Hof am See im Wechsel der Jahreszeiten
Norweger Nikolai Astrup eine Entdeckung zum 30-jährigen Bestehen der Kunsthalle Emden
Es ist die erste Schau des norwegischen Malers (1880–1928) in Deutschland. Wiederkehrendes Motiv ist sein Bauernhof mit großem Garten.
EMDEN – Ihr 30-jähriges Bestehen feiert die Kunsthalle Emden von diesem Sonntag an mit einer Ausstellung von Bildern und Grafiken des norwegischen Künstlers Nikolai Astrup. Die Wanderausstellung des bisher außerhalb seines Landes nahezu unbekannten Malers wurde zuvor in London und Oslo gezeigt. Emden ist die erste Station auf dem Kontinent.
Kraft der Farben
Geboren in Kalvag, Nordfjord, studierte Nikolai Astrup gegen den Willen seines Vaters Kunst, erst in Oslo, dann in Paris, von wo er dann nach Berlin, Dresden und Hamburg reiste.
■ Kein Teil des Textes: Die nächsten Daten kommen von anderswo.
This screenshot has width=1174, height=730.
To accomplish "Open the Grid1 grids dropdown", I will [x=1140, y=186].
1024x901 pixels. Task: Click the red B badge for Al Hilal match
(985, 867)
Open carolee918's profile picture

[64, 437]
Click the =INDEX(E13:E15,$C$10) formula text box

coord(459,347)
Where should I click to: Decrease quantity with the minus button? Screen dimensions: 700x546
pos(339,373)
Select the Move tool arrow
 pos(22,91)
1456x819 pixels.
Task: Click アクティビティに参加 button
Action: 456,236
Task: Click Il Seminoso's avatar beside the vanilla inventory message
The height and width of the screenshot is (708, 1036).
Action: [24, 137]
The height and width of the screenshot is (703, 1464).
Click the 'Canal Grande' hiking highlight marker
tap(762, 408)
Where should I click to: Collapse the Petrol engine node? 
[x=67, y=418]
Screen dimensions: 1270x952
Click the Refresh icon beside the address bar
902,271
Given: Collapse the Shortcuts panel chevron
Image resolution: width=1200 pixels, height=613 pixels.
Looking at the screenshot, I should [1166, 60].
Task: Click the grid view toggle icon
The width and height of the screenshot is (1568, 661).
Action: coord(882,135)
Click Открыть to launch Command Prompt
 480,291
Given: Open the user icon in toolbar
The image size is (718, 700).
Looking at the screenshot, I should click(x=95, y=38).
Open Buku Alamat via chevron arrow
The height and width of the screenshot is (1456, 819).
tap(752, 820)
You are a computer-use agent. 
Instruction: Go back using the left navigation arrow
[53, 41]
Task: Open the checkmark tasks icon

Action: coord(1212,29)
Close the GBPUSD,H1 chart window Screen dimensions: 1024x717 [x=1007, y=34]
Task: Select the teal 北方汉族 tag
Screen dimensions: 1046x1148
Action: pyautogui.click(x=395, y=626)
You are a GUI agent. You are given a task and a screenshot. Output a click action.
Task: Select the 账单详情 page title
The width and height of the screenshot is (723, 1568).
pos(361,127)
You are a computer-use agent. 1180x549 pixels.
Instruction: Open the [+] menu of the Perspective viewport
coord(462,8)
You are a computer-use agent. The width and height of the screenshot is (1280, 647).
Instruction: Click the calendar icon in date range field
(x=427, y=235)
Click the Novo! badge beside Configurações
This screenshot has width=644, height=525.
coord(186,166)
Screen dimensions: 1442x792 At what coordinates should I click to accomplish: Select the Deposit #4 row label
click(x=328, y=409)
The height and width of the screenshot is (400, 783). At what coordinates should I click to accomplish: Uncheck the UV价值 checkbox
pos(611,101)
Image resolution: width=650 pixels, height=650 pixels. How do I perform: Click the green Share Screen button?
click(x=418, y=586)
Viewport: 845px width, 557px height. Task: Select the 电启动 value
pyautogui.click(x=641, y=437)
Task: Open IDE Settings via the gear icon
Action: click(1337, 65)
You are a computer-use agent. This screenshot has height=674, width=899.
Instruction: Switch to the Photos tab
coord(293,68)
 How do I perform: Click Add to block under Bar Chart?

Im Jahr 1902 zurückgekehrt, baute er sich am Ufer des Sees Jolstravatnet einen Bauernhof mit großem Garten und gründete eine Familie.
Dieser Hof am See mit Bergen im Hintergrund wird ein ständiges Motiv seiner Arbeit: Der Wechsel der Jahreszeiten und die entsprechenden Wandlungen des Gartens, aber auch der entfernter liegenden Täler und Berge wird von Astrup in vielen Bildern thematisiert. Das für sich genommen, wäre noch nichts Besonderes. Bemerkenswert sind aber der Entwicklungsprozess und der Umgang mit grafischen Techniken.
Das als frühestes Werk ausgewiesene Bild, wie viele spätere ein Mittsommernachtsfeuer-Motiv, hat noch schwere dunkle Farben mit kleinen flächig gemalten Figuren um den Brandherd. Die Kenntnis romantischer Malerei wird sichtbar.
In den folgenden Jahren hellen sich die Farben auf. Nikolai Astrup gelingt es, die Kraft der Farben auszudrücken, ohne dabei dem ihm noch kaum bekannten Expressionismus zu verfallen.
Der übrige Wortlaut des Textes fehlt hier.